The first key thing is an idea and model, both by owens on Thingiverse. He constructed a Customizable Sierpinski Tetrix model that can be printed with no supports other than a custom stand that prints underneath the model and is snapped off later. The spark of genius here is that owens' stand enables you to print the Sierpinski tetrahedron upside-down, and therefore in a configuration with no overhangs! Owens had done the same thing earlier for the Menger cube, which made us so happy that we printed and posted Menger cube models using owens' stand method for six days last month (Day 157Day 161Day 162Day 169Day 170Day 171). I'll say what I said about this on the first day: sure, it's obvious now, but nobody else put the pieces together before owens did, and in addition his execution is great. The model easily breaks off the supporting stand it prints with; no muss, no fuss.

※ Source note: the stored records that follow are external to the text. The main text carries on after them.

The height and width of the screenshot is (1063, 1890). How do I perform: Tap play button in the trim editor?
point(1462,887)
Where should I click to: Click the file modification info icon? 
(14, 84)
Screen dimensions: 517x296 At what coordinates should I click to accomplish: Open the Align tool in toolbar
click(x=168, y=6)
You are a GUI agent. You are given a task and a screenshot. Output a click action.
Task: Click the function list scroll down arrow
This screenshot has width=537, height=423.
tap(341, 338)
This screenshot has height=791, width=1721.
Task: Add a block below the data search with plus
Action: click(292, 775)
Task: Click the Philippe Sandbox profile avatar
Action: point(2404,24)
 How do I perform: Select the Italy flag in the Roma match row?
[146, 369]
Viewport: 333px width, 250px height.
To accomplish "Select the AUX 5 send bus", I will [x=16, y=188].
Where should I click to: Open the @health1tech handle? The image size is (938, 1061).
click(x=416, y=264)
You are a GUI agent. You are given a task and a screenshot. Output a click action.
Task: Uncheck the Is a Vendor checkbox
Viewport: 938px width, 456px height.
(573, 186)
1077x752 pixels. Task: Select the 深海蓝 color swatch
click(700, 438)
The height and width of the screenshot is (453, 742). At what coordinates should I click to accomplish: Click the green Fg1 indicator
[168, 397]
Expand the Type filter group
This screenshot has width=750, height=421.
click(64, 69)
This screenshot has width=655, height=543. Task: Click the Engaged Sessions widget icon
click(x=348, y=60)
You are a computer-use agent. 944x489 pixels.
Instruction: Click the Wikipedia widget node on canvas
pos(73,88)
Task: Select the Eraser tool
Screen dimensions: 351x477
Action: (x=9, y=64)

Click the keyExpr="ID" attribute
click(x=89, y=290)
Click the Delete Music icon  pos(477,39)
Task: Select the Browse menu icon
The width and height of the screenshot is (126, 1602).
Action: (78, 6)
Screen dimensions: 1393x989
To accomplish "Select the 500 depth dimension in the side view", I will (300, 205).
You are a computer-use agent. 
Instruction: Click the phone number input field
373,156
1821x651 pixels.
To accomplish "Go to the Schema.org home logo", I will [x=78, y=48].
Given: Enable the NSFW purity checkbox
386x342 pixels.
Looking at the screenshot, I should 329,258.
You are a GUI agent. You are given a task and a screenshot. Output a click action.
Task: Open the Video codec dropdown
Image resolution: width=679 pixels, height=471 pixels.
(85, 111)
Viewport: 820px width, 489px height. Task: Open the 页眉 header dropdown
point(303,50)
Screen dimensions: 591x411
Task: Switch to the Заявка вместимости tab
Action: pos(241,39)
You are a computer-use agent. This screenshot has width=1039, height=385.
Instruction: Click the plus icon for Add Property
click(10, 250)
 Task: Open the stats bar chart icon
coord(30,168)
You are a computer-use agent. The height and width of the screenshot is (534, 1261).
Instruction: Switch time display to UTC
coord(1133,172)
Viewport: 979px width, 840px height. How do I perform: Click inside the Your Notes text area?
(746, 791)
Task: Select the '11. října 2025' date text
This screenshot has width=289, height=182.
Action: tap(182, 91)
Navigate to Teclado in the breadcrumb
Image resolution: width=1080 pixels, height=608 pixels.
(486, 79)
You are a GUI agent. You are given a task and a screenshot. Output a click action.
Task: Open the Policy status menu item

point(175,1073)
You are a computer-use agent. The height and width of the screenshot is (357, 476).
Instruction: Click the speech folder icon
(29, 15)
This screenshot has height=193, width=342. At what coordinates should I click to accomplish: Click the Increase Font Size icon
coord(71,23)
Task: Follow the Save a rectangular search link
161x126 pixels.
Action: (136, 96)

The second key thing is a machine: the MakerBot Replicator 2. I now have access to three of these machines, one in the JMU MakerLab in the Department of Mathematics and Statistics, one in the JMU 3-SPACE general education 3D-printing classroom, and one in my house, right here on my desk. This machine just works. Out of the box. With minimal fiddling with print settings and calibration. And it produces absolutely stunning prints, even at the .3mm/low resolution that we used today for the Sierpinski triangle. In my job running MakerLab and 3-SPACE I help maintain sixteen 3D printers of various makes and models. Some are ABS, some are PLA; some are multiple-extrusion and some are not; some work better than others and some need more attention than others. Each one fills a role in our lab and in our classroom, and each one breaks, has printing catastrophes, and has to be taken apart and put back together from time to time. We had some bumpy times early on as I was learning and the Replicator needed some replacement parts, but now that we've settled in, the Replicator 2 is the boss at printing mathematical objects. Your filament 3D printer doesn't have to be a Replicator 2 to print owens' Sierpinski triangle, but it sure as heck doesn't hurt.

So here it is! Today's amazing thing:


Thingiverse link: http://www.thingiverse.com/make:68254

Settings: MakerWare .3mm/low on a Replicator 2 with no raft and no supports. Prints with a stand that easily snaps off after printing.